* [What is being asked]: Scan the entries below for the word "computer" and copy every line where it turns up.

* [Material provided]:

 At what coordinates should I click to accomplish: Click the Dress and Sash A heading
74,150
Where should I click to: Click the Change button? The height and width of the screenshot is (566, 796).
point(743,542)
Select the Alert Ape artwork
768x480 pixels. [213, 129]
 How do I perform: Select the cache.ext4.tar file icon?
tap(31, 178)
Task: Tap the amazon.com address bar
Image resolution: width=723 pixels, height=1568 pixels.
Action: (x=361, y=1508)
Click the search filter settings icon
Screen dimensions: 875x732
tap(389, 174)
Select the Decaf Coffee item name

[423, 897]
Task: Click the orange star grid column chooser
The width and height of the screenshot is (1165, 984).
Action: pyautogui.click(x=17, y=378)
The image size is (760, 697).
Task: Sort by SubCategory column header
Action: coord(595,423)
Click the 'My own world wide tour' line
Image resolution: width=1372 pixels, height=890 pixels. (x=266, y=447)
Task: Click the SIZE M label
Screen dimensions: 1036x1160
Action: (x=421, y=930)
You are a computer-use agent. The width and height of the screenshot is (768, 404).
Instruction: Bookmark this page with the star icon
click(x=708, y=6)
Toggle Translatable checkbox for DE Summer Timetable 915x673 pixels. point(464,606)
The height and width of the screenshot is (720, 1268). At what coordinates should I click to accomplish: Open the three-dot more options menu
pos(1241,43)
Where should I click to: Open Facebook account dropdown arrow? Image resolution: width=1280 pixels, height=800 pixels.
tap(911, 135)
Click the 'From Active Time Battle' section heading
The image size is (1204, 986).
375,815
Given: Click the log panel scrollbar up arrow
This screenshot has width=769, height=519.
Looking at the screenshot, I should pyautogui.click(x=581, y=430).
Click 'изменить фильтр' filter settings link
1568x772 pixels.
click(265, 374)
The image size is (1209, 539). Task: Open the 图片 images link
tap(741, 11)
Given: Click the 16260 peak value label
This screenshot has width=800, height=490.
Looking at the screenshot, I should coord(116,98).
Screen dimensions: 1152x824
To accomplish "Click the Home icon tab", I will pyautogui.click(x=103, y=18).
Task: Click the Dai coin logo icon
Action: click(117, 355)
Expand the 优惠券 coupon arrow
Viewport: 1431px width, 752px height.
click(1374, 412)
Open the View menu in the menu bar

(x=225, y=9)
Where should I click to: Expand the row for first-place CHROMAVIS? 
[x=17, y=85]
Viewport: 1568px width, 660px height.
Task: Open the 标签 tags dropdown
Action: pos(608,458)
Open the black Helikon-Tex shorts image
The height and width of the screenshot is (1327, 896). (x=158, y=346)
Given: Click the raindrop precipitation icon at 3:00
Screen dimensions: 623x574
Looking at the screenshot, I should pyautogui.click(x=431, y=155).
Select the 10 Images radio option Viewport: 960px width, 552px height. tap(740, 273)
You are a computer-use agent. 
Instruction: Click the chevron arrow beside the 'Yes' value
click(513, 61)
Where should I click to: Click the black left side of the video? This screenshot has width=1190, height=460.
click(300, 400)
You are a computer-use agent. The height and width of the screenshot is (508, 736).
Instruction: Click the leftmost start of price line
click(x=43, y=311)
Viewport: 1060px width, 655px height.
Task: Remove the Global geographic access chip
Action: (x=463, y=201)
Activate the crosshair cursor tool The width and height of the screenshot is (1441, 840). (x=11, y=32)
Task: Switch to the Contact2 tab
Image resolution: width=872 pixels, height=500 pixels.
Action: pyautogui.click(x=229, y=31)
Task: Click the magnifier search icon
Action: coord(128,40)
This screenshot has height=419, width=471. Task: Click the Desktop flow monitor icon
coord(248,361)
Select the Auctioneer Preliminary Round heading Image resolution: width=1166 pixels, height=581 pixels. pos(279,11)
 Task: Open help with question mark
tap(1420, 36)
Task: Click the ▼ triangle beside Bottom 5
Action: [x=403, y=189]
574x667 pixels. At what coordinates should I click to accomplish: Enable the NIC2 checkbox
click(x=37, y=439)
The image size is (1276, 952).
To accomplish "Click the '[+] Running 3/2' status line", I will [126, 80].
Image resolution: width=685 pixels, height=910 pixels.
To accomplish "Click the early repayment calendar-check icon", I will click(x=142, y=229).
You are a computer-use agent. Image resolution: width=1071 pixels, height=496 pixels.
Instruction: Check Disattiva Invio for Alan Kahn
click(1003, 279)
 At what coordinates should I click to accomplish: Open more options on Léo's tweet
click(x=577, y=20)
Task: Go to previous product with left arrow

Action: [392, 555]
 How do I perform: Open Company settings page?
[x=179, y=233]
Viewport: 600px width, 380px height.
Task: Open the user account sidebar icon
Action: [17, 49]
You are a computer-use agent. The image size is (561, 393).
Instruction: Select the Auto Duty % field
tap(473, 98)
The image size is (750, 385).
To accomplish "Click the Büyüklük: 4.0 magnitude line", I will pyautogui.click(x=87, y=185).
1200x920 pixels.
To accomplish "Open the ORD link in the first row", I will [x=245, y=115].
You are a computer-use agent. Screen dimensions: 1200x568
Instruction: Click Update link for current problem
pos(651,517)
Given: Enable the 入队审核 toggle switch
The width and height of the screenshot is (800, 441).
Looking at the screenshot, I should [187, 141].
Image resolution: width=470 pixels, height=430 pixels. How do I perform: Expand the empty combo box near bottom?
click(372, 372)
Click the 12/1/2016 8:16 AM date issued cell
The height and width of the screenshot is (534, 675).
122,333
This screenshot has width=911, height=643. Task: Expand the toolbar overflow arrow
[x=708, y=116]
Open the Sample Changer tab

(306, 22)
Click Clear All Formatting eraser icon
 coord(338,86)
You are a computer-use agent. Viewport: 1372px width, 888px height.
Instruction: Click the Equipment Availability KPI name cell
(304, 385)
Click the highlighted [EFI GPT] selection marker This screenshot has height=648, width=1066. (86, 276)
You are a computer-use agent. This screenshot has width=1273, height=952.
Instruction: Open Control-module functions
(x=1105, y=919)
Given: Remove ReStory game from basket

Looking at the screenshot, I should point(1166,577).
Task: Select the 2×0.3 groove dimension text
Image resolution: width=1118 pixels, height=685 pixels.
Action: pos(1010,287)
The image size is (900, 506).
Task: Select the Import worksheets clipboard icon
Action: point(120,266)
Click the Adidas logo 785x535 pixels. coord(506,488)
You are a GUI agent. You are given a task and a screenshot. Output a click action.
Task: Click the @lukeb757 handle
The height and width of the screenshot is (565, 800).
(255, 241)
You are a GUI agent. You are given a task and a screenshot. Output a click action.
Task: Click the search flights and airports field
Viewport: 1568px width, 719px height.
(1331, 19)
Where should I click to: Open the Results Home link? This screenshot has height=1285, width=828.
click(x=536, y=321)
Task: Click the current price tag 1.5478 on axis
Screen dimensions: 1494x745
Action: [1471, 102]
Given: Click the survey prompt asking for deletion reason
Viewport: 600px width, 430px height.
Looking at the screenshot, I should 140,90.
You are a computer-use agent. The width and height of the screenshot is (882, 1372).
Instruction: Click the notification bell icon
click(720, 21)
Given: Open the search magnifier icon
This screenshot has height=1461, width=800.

* [Solution to the problem]:
You are a computer-use agent. The width and height of the screenshot is (768, 404).
You are a computer-use agent. 
You are a computer-use agent. The height and width of the screenshot is (508, 736).
You are a computer-use agent. Image resolution: width=1071 pixels, height=496 pixels.
You are a computer-use agent. The image size is (561, 393).
You are a computer-use agent. Screen dimensions: 1200x568
You are a computer-use agent. Viewport: 1372px width, 888px height.
You are a computer-use agent. This screenshot has width=1273, height=952.
You are a computer-use agent. The width and height of the screenshot is (882, 1372).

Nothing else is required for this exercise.